Мы остановились. Я слегка обнял Шурочку сзади за плечи, она прислонилась ко мне, и мы всё так же молча смотрели на цепочку рассыпанных впереди огоньков. Мы стояли так долго, потом я тихонько сказал "Пойдём?", она выпрямилась, и мы зашагали по бульвару обратно.
И не знаю почему, но эта проведенная вместе пауза на краю чёрной пустоты словно сняла с Шурочки оковы замкнутости, она стала более многословной, и говорить стала по-другому, и словно даже спешила высказаться, будто для этого было отмерено время, которое ограничено и случается нечасто. И тут было всё – и трудная жизнь в общежитии, когда надо и работать и ездить в институт далеко в центр, и занятия гимнастикой, и прочитанные книги, и внезапный рассказ о том, как в детдоме её кровать стояла у окна, и она любила ночью смотреть на небо, когда быстро бежали облака и ей казалось, что она сама вместе с кроватью и комнатой мчится куда-то… Она снова спрятала руку вместе с моей рукой в карман своего пальто, и я держал пальцы на её тёплой шершавой ладошке гимнастки, и ощущал при каждом шаге движение её бедра, и был весь во власти этой осенней ночи, похожей на весну, под впечатлением этой до крайности заурядной и в то же время удивительной ситуации.

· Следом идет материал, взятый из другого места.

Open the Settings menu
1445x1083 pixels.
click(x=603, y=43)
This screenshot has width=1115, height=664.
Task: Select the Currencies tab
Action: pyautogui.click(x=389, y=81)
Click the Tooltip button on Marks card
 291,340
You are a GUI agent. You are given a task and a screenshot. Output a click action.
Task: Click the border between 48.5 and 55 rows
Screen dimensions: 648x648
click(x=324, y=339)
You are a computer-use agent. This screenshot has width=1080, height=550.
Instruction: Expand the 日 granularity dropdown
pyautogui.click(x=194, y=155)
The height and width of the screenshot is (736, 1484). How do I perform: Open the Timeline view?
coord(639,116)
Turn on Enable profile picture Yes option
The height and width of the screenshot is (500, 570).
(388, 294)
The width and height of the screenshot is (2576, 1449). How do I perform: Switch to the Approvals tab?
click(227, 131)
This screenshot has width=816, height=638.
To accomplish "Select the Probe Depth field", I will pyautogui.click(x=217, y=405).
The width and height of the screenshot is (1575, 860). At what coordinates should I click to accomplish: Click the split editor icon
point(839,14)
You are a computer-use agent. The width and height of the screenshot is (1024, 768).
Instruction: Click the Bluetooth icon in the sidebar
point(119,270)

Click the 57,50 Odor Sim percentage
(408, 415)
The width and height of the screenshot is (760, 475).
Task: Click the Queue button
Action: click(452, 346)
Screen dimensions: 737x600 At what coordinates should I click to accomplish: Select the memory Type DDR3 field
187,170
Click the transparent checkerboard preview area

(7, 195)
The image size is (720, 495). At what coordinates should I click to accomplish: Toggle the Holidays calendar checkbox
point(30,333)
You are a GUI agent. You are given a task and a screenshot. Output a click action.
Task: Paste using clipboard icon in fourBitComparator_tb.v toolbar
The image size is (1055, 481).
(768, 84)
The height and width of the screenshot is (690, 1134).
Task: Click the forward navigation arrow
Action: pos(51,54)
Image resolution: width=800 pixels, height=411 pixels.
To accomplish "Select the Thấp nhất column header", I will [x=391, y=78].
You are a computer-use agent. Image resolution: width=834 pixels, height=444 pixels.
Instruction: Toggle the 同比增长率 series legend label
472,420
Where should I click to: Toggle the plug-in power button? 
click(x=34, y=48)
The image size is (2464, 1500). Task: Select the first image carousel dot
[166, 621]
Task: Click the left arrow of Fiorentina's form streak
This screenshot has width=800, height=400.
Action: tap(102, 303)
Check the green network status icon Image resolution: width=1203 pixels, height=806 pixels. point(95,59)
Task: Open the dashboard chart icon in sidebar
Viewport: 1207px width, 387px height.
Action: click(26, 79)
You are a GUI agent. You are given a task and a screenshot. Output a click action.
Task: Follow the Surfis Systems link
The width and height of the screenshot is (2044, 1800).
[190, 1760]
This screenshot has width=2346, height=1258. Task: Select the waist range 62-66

Так мы дошли до Шурочкиного общежития, и она всё порывалась проводить меня, чтобы я не заблудился, или, по крайней мере, довести до угла и подробно объяснить дальнейший маршрут. А назавтра, по моей просьбе, она принесла на работу фотографию, на которой были сняты четыре девушки. Честное слово, любой сразу бы сказал, что две из них – родные сёстры! Одинаковые густые брови и глубоко сидящие глаза, только у той, второй, взгляд более мягкий…
Снова шёл дождь, я уезжал из Куйбышева и прощался с Шурочкой. Я говорил, что еду через Москву и могу передать привет Козыревым. Она дала мне номер телефона, который удивил меня отсутствием начальных букв, как было тогда в московских номерах, но она сказала, что всё правильно.
В Москве я попробовал набрать этот номер – и, конечно, безрезультатно. Набрал его с буквой "К", как это нужно для центра, и попал не туда. В справочном бюро телефона М.П.Козырева не значилось. В Куйбышеве с тех пор я не бывал. Это всё, что я знаю о Шурочке."